Es dürfte klar sein, dass hier keinesfalls jeder Beitrag einzeln angemessen gewürdigt werden kann. Es müssen Hinweise genügen, die eine eigene Bemühung des Lesers nicht ersetzen können oder auch nur wollen. Die Beiträge treten zunächst chronologisch verteilt auf die drei klassischen Abschnitte der Kirchengeschichte auf (Alte Kirche 13, Mittelalter 12, Neuzeit 16 Titel), ohne dass dabei ein kohärentes Bild der gesamten Konziliengeschichte oder eine durchgängige gemeinsame Perspektive für jede dieser Epochen angestrebt würde: In ihren größeren und kleineren konziliaren Versammlungen folgten diese ja auch zum Teil verschiedenen Leitideen, die jedoch bei der Anordnung der Beiträge innerhalb der drei Großabschnitte nicht durchgängig berücksichtigt werden.
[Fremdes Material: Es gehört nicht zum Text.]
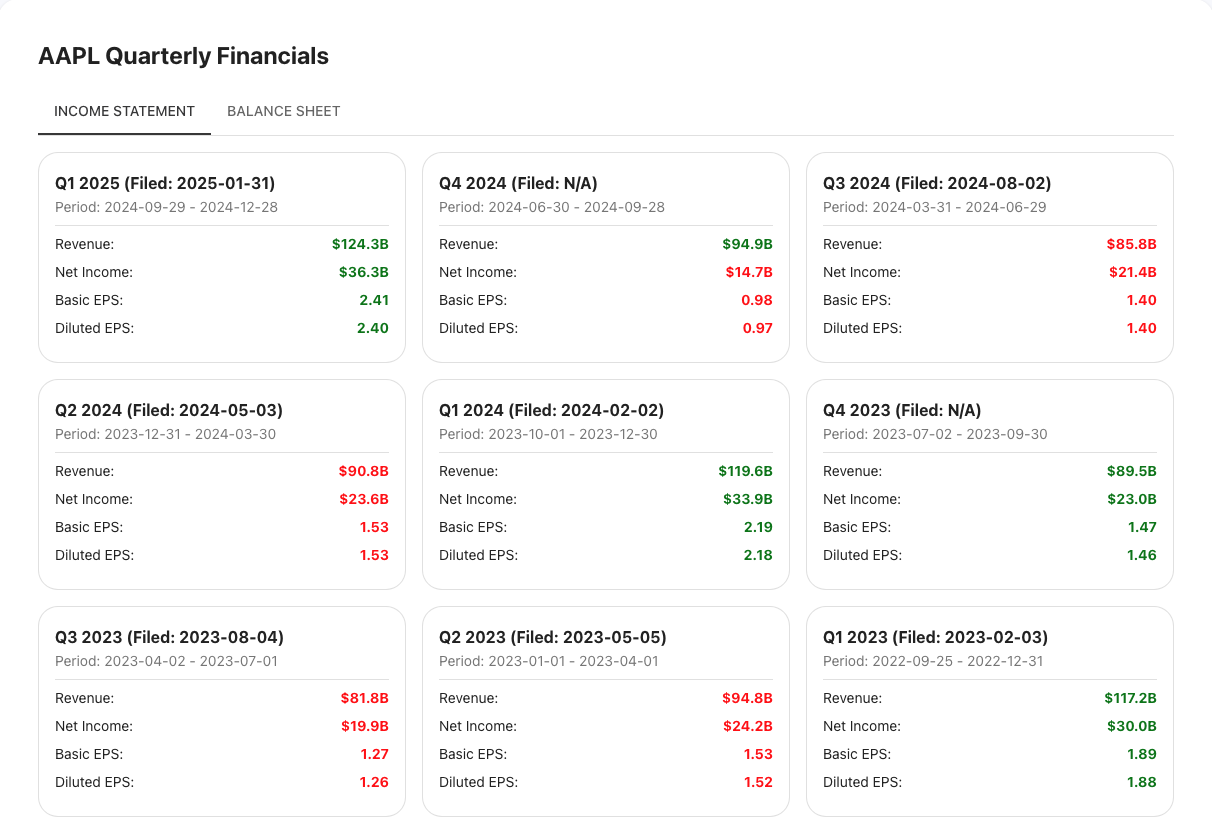This screenshot has width=1212, height=821.
Task: Open the Q1 2023 card
Action: point(935,637)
Die Reihenfolge richtet sich auch nicht vorwiegend nach einer typologischen Unterscheidung (von großen Konzilien und kleineren Synoden), sondern wiederum grob nach der Chronologie der »großen« Konzilien, zwischen die dann Partikularsynoden mit oder ohne Bezug auf diese konziliaren Großereignisse teilweise zur Erhellung von deren Rezeptionsgeschichte eingefügt werden.
Consonantia, der Zentralbegriff im Titel des Buches, kann als Klammer eine thematische Differenzierung naturgemäß nicht stellvertretend leisten: Das Wort wurde (so sagen es die Hrsg. S. X) aus Gratians Dekret bezogen, aus einer Äußerung des Patriarchen von Konstantinopel Tarasius auf dem VIII. ökumenischen Konzil (Nikaia II).1 Für die Alte Kirche wird zuerst (im Anschluss an die relativ gute spanische Überlieferung) an den liturgischen Rahmen spätantiker Synoden im Westen des Römerreiches erinnert (Andreas Weckwerth). Thomas Graumann behandelt sodann die graduelle Abstufung der Mitwirkung der Teilnehmer an Beratung und Beschlussfassung der Synode je nach Status, Rang und Rolle der Teilnehmer. Es folgt eine Betrachtung der Bedeutung konziliarer Definitionen für die Lehrentwicklung der gesamten Kirche (Richard Price). Die Epistemologie des Johannes Damaszenus auf dem VII. ökumenischen Konzil (Nikaia II) soll als »Schlüssel« für dessen Verständnis der vorangegangenen sieben ökumenischen Konzilien aufgezeigt werden (Giulio Maspero). Die Synode von Gangra (Ägypten) aus der Mitte des 4. Jhs. steht im Fokus von Überlegungen zu den Berichten des Eusebius von Caesarea (Manuel Mira Iborra). Überlegungen zu Priscillians »manichäischer« Theologie der Schöpfung folgen (Alberto Ferreiro). Eine Darstellung der »leadership« des Ortsbischofs Memnon auf dem III. ökumenischen Konzil von Ephesus (431) schließt an (Luise Marion Frenkel); die Synoden Galliens des 5. Jhs. sind dann durch den Abt von Lérins und späteren Bischof von Reji (bzw. Riez) Faustus als einem »autoritativen Zeugen« vertreten (Silvia Mas). Das Institut der servitus, damit auch das der der Kirche gehörigen Sklaven, wird eingehend wiederum nach den spanischen Synoden vorgeführt (Filippo Forlani). Spanische Synodalakten werden endlich, die Epoche der Alten Kirche abschließend, als Quellen der christlichen Archäologie ernstgenommen (Stefan Heid).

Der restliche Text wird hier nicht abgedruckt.